**What the task requires:**
Would you transcribe exactly the lines from the one containing "Open the Builder tab" to the last line of the data below, both ends included, but none of the pictures?

**Supplied data:**
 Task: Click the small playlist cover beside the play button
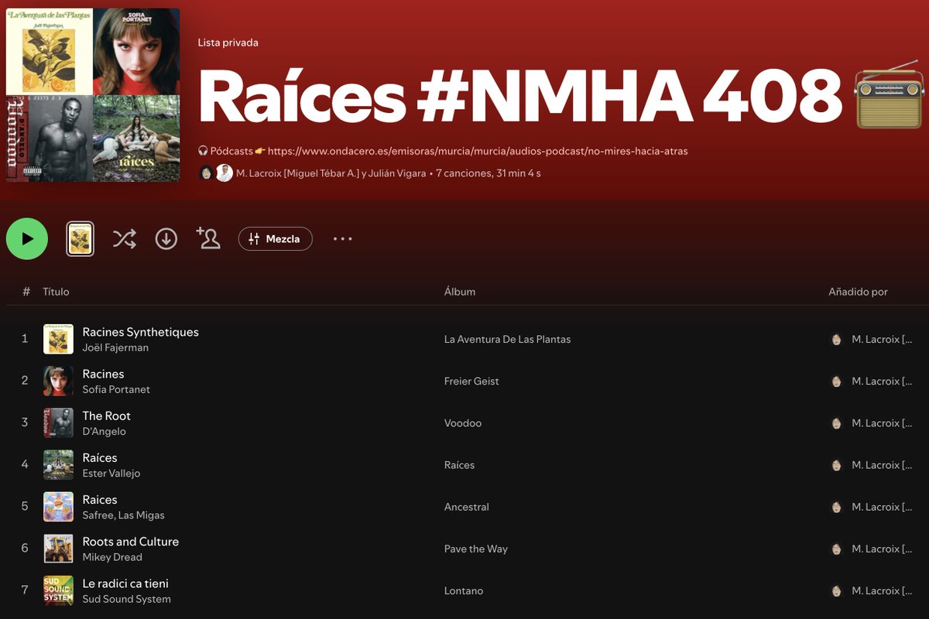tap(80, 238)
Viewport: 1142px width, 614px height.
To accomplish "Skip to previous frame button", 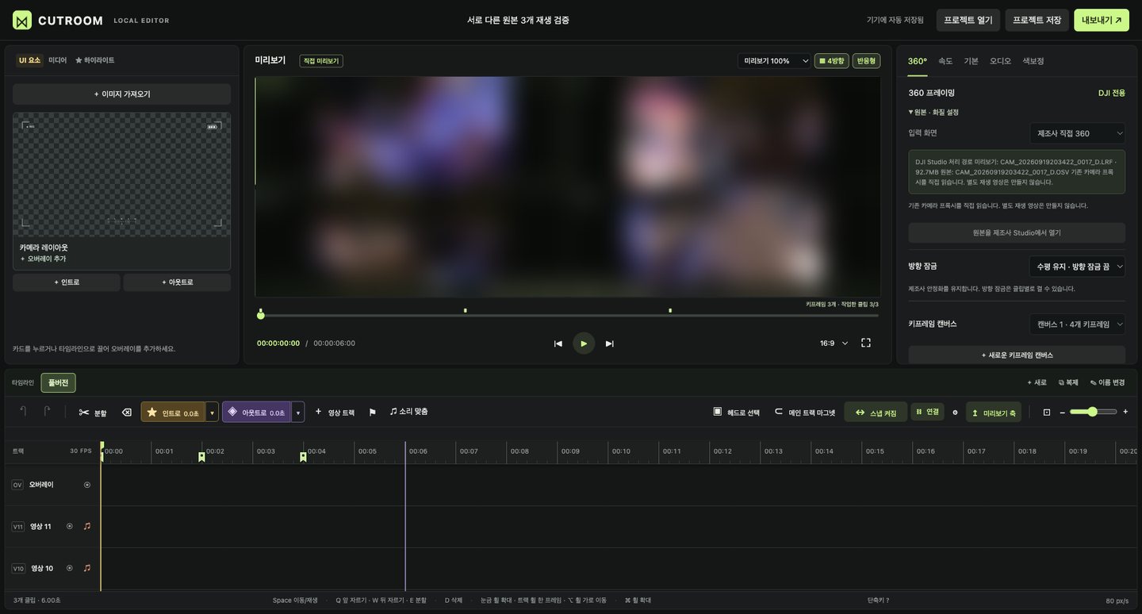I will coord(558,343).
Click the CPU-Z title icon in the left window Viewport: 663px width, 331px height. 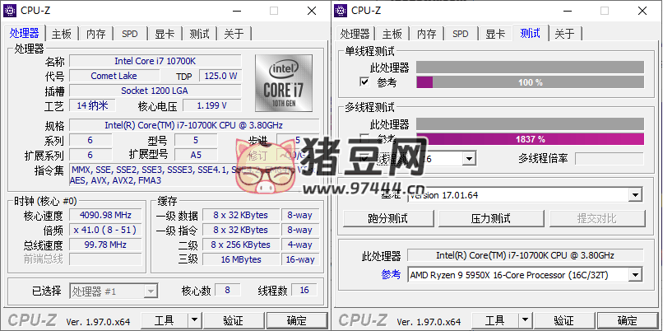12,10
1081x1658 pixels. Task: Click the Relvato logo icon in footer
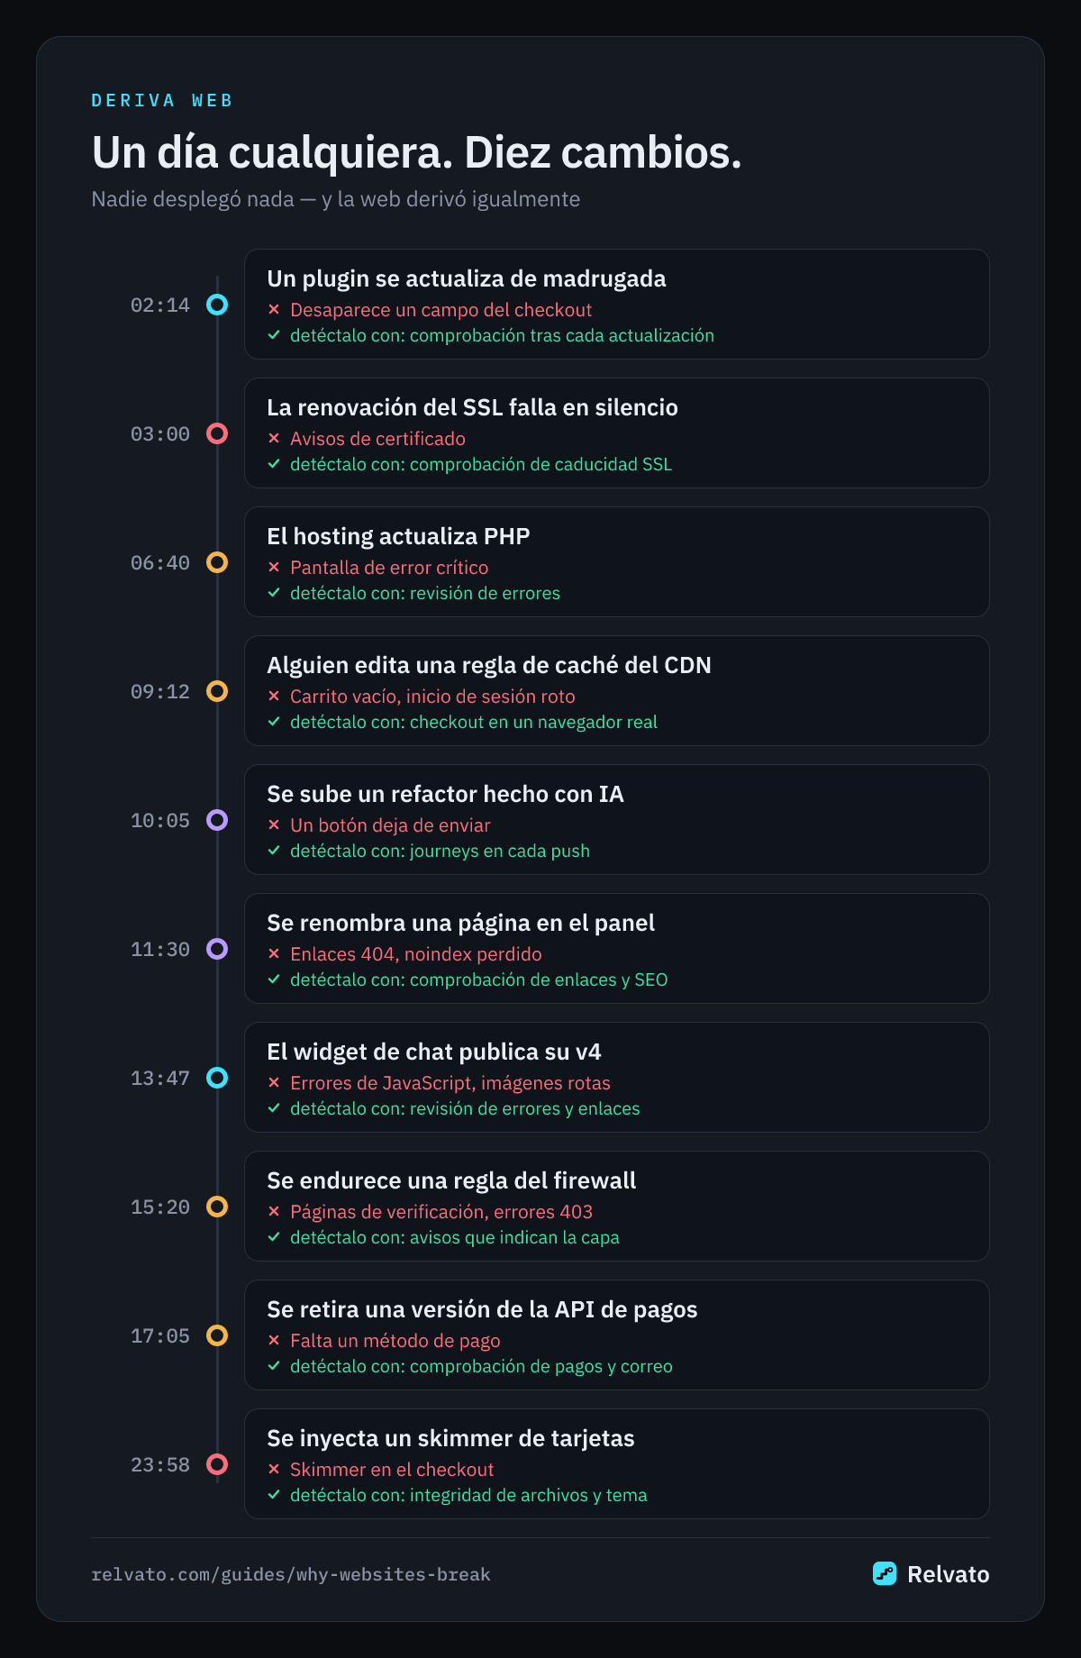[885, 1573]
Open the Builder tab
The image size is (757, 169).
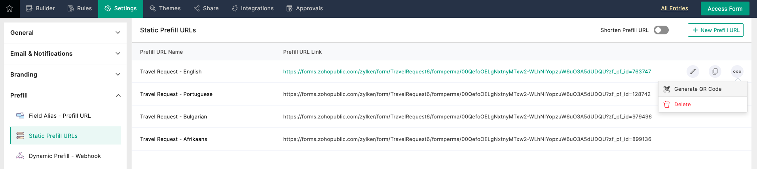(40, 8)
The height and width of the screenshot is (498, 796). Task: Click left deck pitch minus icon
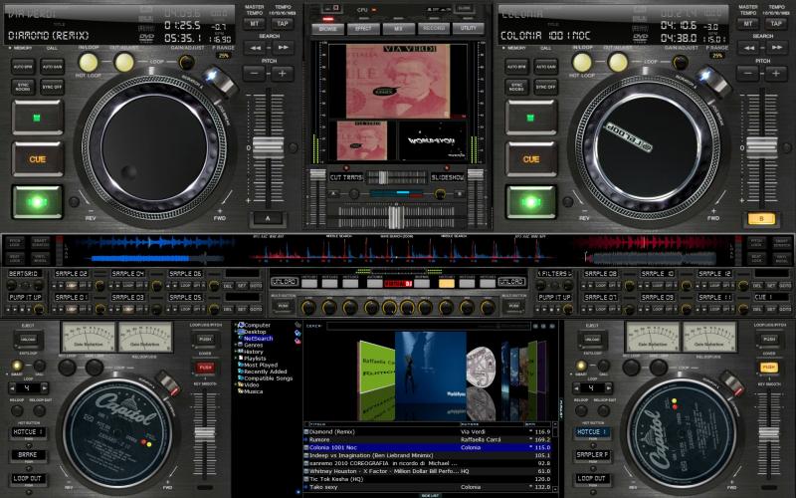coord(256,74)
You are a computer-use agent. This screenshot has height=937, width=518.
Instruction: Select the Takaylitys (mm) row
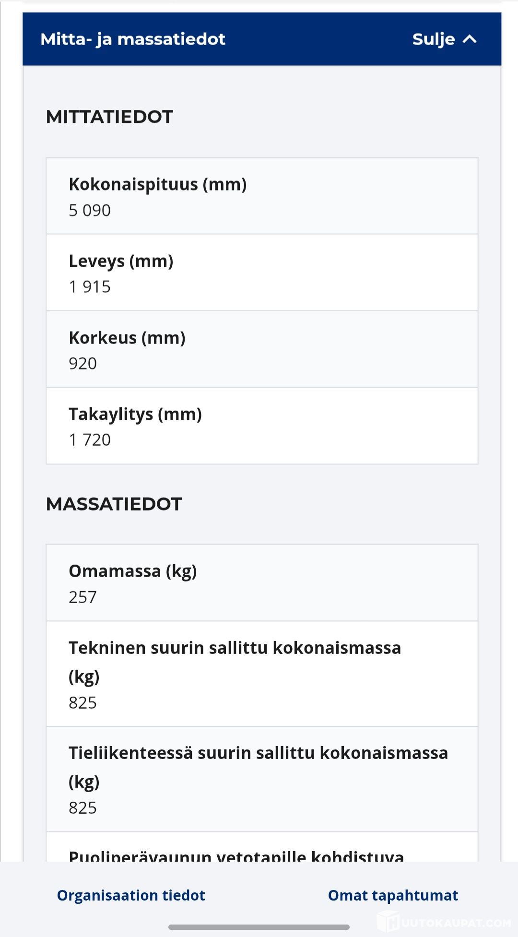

**Answer to this problem:**
Open the Builder tab
The image size is (757, 169).
(40, 8)
The height and width of the screenshot is (498, 796). Task: Click left deck pitch minus icon
coord(256,74)
You are a computer-use agent. This screenshot has height=937, width=518.
Instruction: Select the Takaylitys (mm) row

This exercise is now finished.